● **GIVEN PASSAGE**
------------------------------------------------------------------------
Beneath these headline measures is a second tier of accomplishments carrying considerable historic weight. A bailout and deep restructuring of the auto industry that is rapidly being repaid, leaving behind a reinvigorated sector in the place of a devastated Midwest. Race to the Top, which leveraged a small amount of federal seed money into a sweeping national wave of education experiments, arguably the most significant reform of public schooling in the history of the United States. A reform of college loans, saving hundreds of billions of dollars by cutting out private middlemen and redirecting some of the savings toward expanded Pell Grants. Historically large new investments in green energy and the beginning of regulation of greenhouse gases. The Lilly Ledbetter Fair Pay Act for women. Elimination of several wasteful defense programs, equality for gays in the military, and consumer-friendly regulation of food safety, tobacco, and credit cards.
------------------------------------------------------------------------
● **RAW DATA**
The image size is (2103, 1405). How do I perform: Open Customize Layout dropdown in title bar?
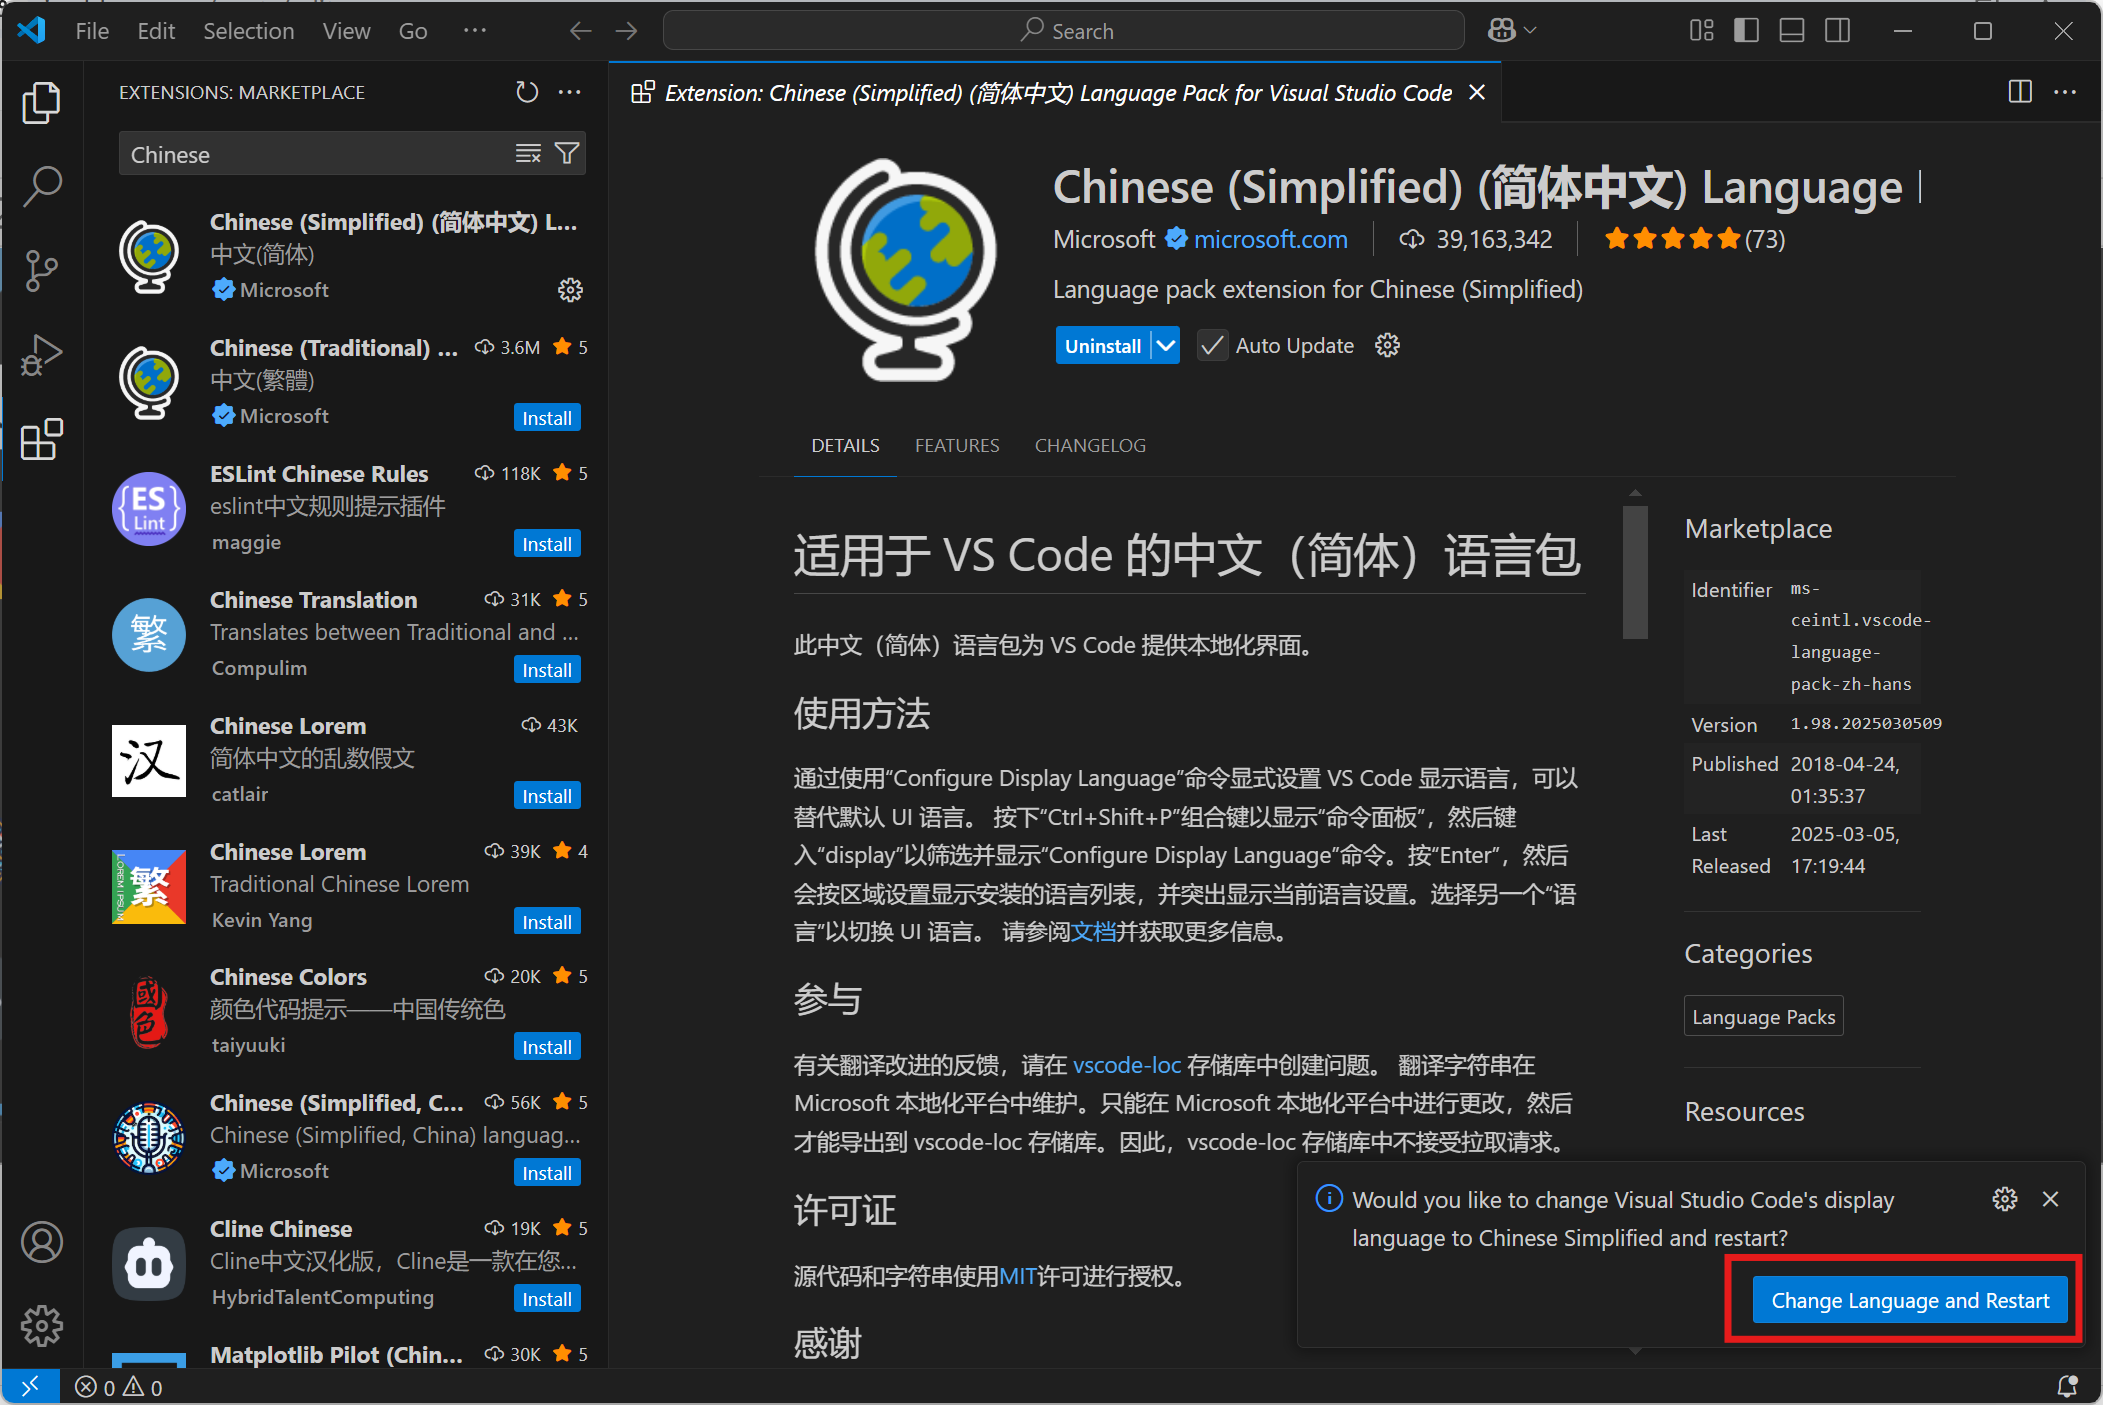pos(1701,31)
------------------------------------------------------------------------
● **REQUIRED ACTIONS**
[1] From the passage on policy accomplishments, translate this sentence into Spanish: "Beneath these headline measures is a second tier of accomplishments carrying considerable historic weight."
[2] Answer these questions using the passage on policy accomplishments.
(a) According to the passage, what is rapidly happening to the auto industry bailout?
(b) Whom did the reform of college loans cut out to save money?
(c) Which act for women does the passage name?
[3] Extend the passage on policy accomplishments with the next few sentences, picking up after its final sentence.

● **TASK-BY-TASK OUTPUTS**
[1] Por debajo de estas medidas principales hay un segundo nivel de logros que conlleva un peso histórico considerable.

[2]
(a) It is rapidly being repaid.
(b) Private middlemen.
(c) The Lilly Ledbetter Fair Pay Act.

[3]
Of the postwar presidents, only Johnson exceeds Obama’s domestic record, and Johnson’s successes must be measured against a crushing defeat in Vietnam. Obama, by contrast, has enjoyed a string of foreign-policy successes — expanding targeted strikes against Al Qaeda (including one that killed Osama bin Laden), ending the war in Iraq, and helping to orchestrate an apparently successful international campaign to rescue Libyan dissidents and then topple a brutal kleptocratic regime.
So, if Obama is the most successful liberal president since Roosevelt, that would make him a pretty great president, right?